Selon la CIJ, la Serbie n'a rien fait pour empêcher le génocide bosniaque [FR]

La Cour internationale de justice de la Haye (CIJ) a conclu que la Serbie n'avait pas empêché le massacre des musulmans de Srebrenica lors du conflit de Bosnie-Herzégovine entre 1992 et 1995, la dégageant toutefois de toute responsabilité financière.

La Cour internationale de justice de la Haye (CIJ) a conclu que la Serbie n’avait pas empêché le massacre des musulmans de Srebrenica lors du conflit de Bosnie-Herzégovine entre 1992 et 1995, la dégageant toutefois de toute responsabilité financière.

Le 26 février 2007, la Cour internationale de Justice a rendu une décision historique, précisant que les autorités serbes auraient dû prendre toutes les mesures en leur pouvoir pour tenter de prévenir le génocide qui a eu lieu à Srebrenica en juillet 1995″, au cours duquel les forces serbes de Bosnie ont tué plus de 8 000 musulmans bosniaques.

Toutefois, la Cour a estimé que l’Etat n’avait pas directement « commis de génocide » ou n’avait pas « oeuvré dans ce but ». En conséquence, elle n’a pas exigé que la Serbie verse des indemnisations financières à la Bosnie-Herzégovine, lesquelles se seraient élevées à plusieurs milliards d’euros si l’implication directe de l’Etat avait été démontrée.

Selon le jugement, « la compensation finacière n’est pas la forme appropriée de réparation en cas de manquement au devoir de prévention d’un génocide ». La Cour se réfère à l’article IX de la Convention pour la prévention et la répression du crime de génocide de 1948, qui interdit aux Etats eux-mêmes de commettre un génocide, à travers un organe ou un groupe.

Le jugement, rédigé avec précaution, devrait constituer un signe d’apaisement pour toutes les parties de la région, considérant notamment leur candidature d’adhésion à l’UE.

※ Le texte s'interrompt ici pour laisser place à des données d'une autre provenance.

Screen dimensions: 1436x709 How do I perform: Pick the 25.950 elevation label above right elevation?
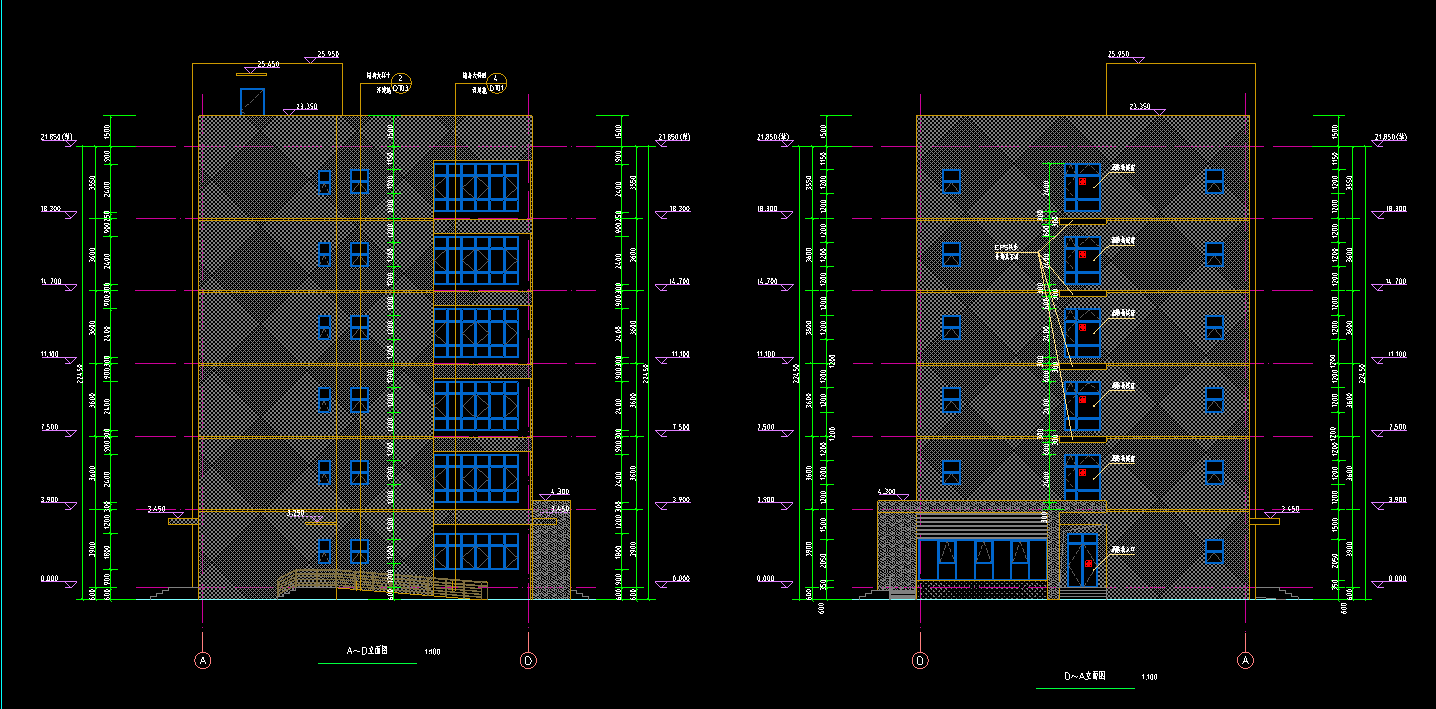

Toutefois, la plus haute Cour des Nations Unies reconnaît également que la Serbie « n’a rien fait pour respecter ses obligations » de poursuivre les crimes de guerre et a appelé le gouvernement serbe à remettre le criminel de guerre Radko Mladic à la justice du Tribunal pénal international pour l’ex-Yougoslavie (TPI). A plusieurs reprises, l’UE a demandé à la Serbie de coopérer avec le TPI et de livrer Radko Mladic (EURACTIV 13/02/07).

Le porte-parole de la Commission, Friso Roscam Abbing, a recommandé à la Serbie et la Bosnie-Herzégovine « d’accepter et [de] respecter l’intégralité de ce jugement ». Il a ajouté: « Il est important d’établir la responsabilité individuelle pour des crimes commis pendant les conflits de 1992-1995, ceci afin de garantir la justice et de permettre un début de réconciliation ». La Commission a pressé « tant la Serbie que la Bosine-Herzégovine, une fois de plus, à redoubler d’efforts pour coopérer pleinement avec le Tribunal pénal international pour l’Ex-Yougoslavie ».

Les Musulmans et Croates de Bosnie ont condamné cette décision. Selon la présidente d’une assocation représentant les femmes survivantes du massacre de Srebrenica, Munira Subasic, « l’Europe a encore une fois adopté une attitude défavorable aux Musulmans ». Le membre musulman de la présidence tripartie de Bosnie, Haris Siladjic, a également déploré la décision au cours d’un discours à la télévision nationale.